Every new design of on-track plant needs to have a ‘first of class’ approval. This is very detailed and includes such elements as stability and braking performance. Of course, many road-rail machines are modifications of existing construction industry plant, but those very modifications may cause the problems. The machine may sit higher when on its rail wheels, affecting stability. And the ability to work under live wires, or adjacent line open, will certainly not have been assessed for normal building-site use.

Once that first-in-class assessment has been made and signed off, subsequent machines of the same design also need certifying but may not be checked to the same degree. Depending on the manufacturer/ converter, local in-house inspections may be accepted for some vehicles with either a spot check or a planned frequency inspection made (for example the first, third, sixth and ninth machines).

In every case, however, an approved signatory has to verify that the vehicle complies with the standards and provide certification – so if he is going to leave it to the manufacturer’s representative, Neil will have to be very sure of them.

“We don’t accept just anyone,” Neil commented. “They have to be approved by us in terms of competency and suitability.”

The latest version of RIS-1530-PLT, issue 4, requires that the vehicle has to comply with the standard and does not imply that the vehicle is safe in all respects. Of course, compliance should also bring about safety, but Neil stressed that he is not makinDSC_0654 [online]g a judgment-call on safety, but certifying that the vehicle meets the standard.

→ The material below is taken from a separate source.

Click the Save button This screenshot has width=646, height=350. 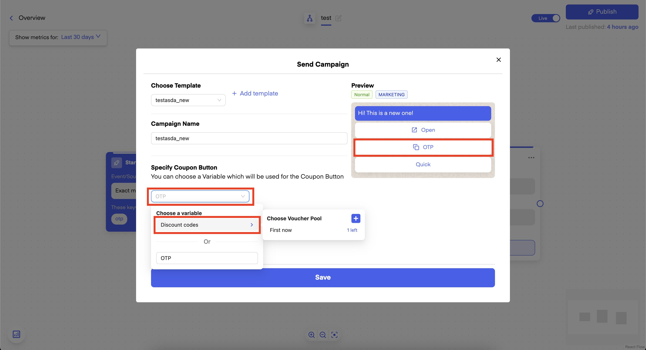coord(323,277)
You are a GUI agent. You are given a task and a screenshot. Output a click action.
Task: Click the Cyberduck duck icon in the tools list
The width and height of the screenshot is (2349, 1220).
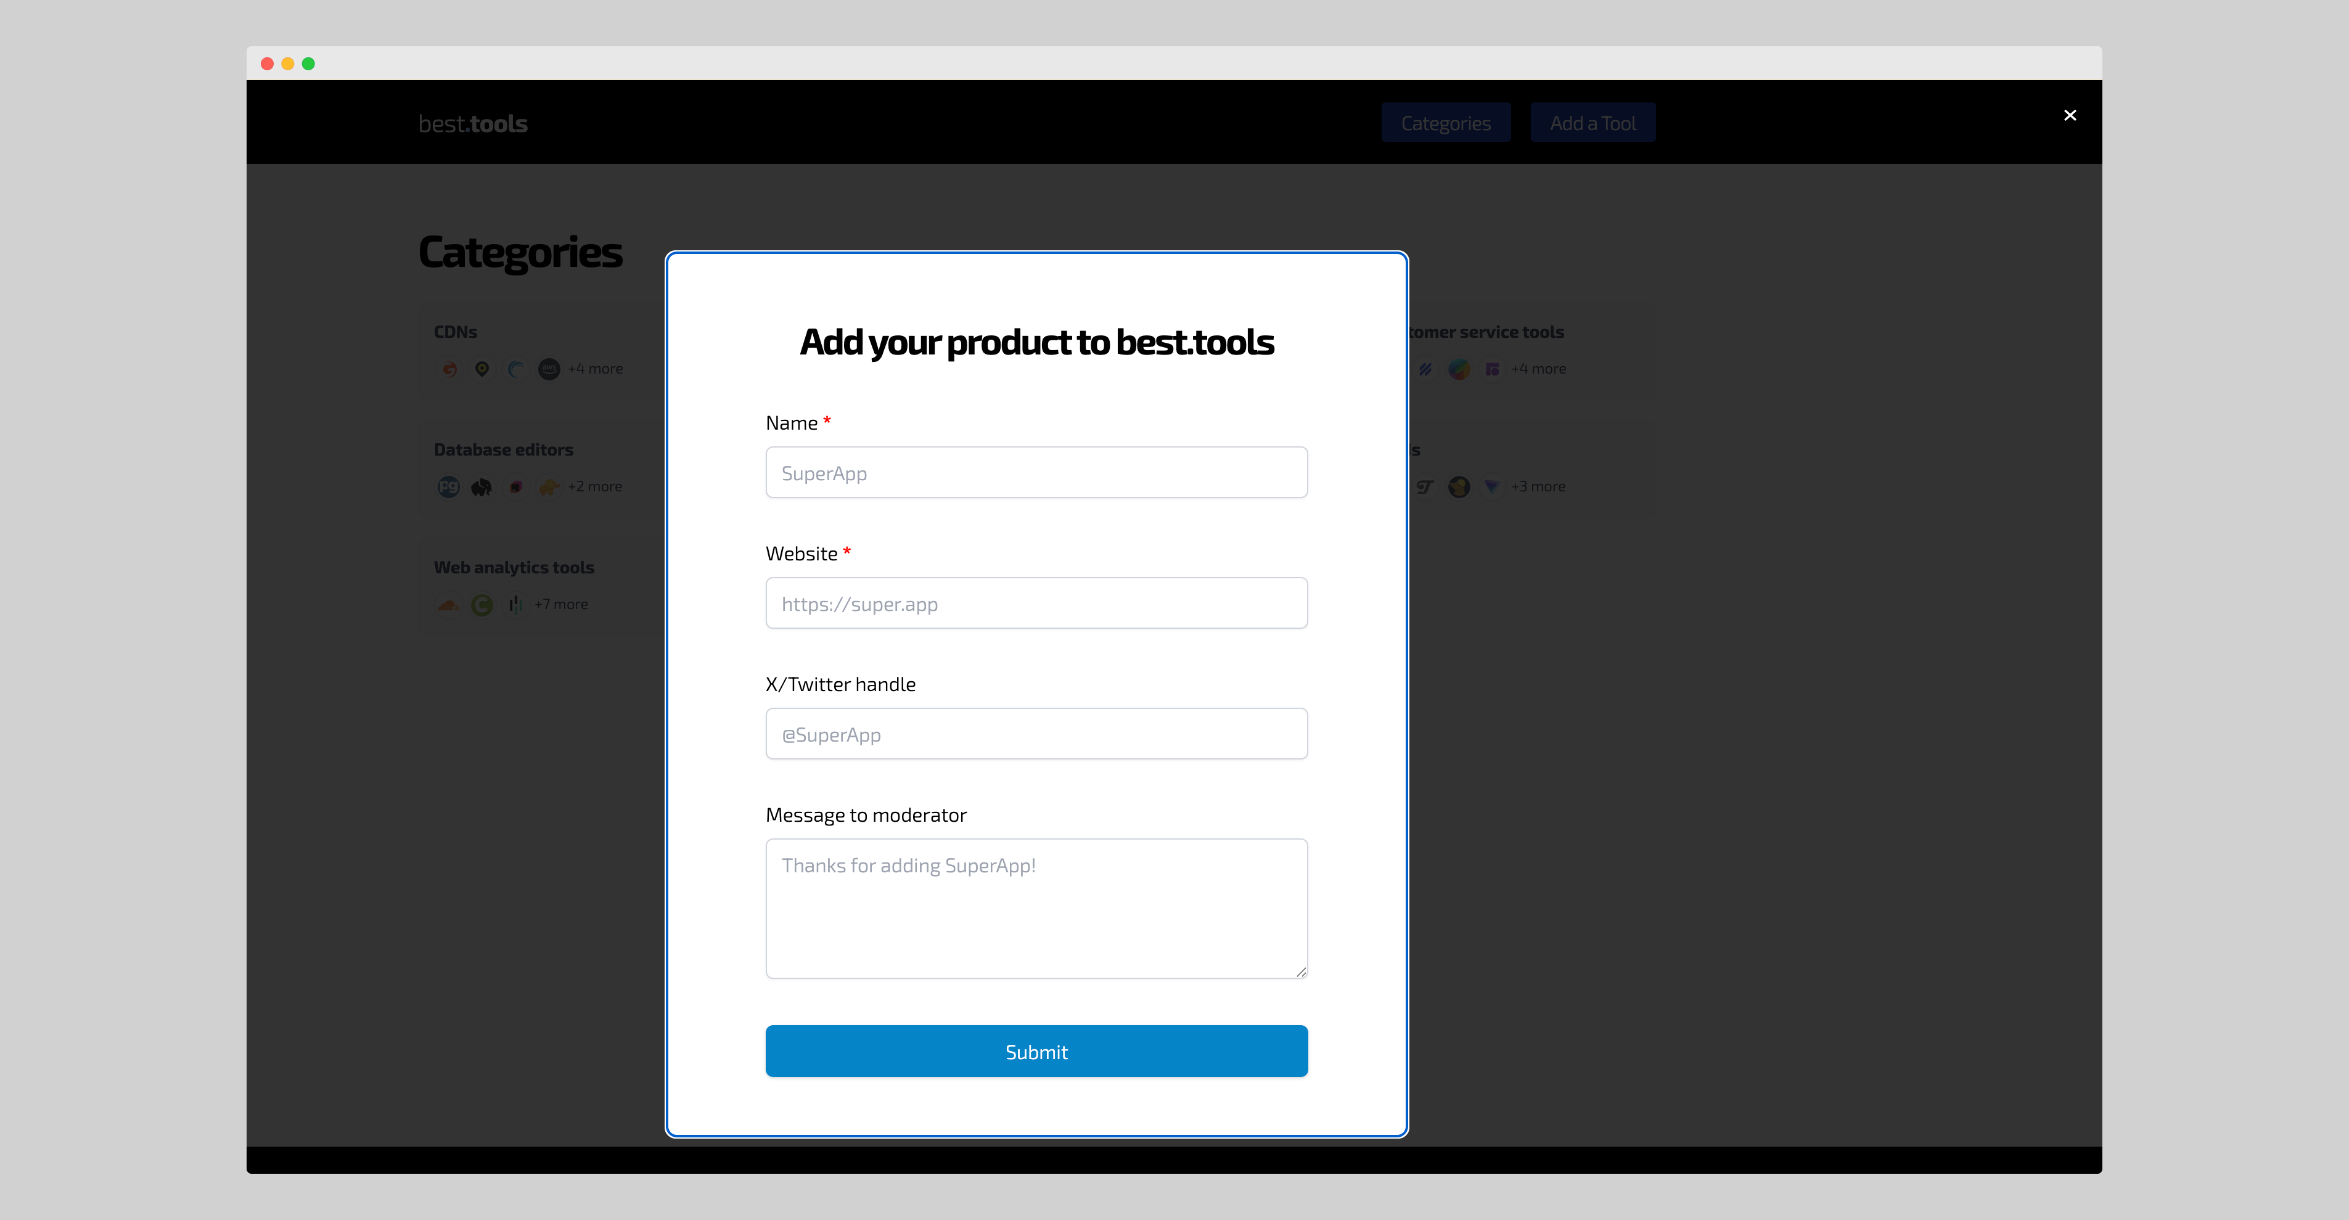1459,486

It also doesn’t mean that the machine is fit for purpose. Neil’s example was a rail grinder – he will certify that the lights all work and that it will stop when the brakes are applied, but he will have no comment to make on whether it grinds rails well, that’s not his job. Though he believes in time it will become so.

Out and about

Stability and brake testing can only really be done at a suitable test site, so Neil and his team are rarely in their offices. “Most manufacturers have a test rig in their premises,”

Richard Grundy stated. “Such test rigs can test a range of static conditions to meet the requirements of the standard. This can include wheel unloading characteristics and stability requirements.”

Network Rail’s test track at High Marnham, Nottinghamshire, has everything that a plant tester wants, so the team can spend quite a bit of time there. Switches & crossings, plain line, guard & check rails, 1:25 gradients severe track twist, high cant (200mm) and 80-metre (4-chain) reverse curves – it has it all.

Checking interlocks for adjacent line working can be problematic. “A couple of problems have arisen over the last 18 months, and the ORR (Office of Rail Regulation) is interested,” explained Richard Grundy. “Controlling the limits of movement of a machine used to be done with removable pins – a very positive solution. Now it is has moved to electronic systems with software control which now have strict standards applied for safety performance.”

However, with the growth of electronic aids such as the latest safe load indicator systems for vehicles capable of lifting, these have brought in improved safety for operators.

With all the new machines coming onto the railway every year, and the requirements for existing vehicles to be re-certified on certificate expiry, there is certainly plenty to do.

It looks as though Neil and his team won’t be in York very often.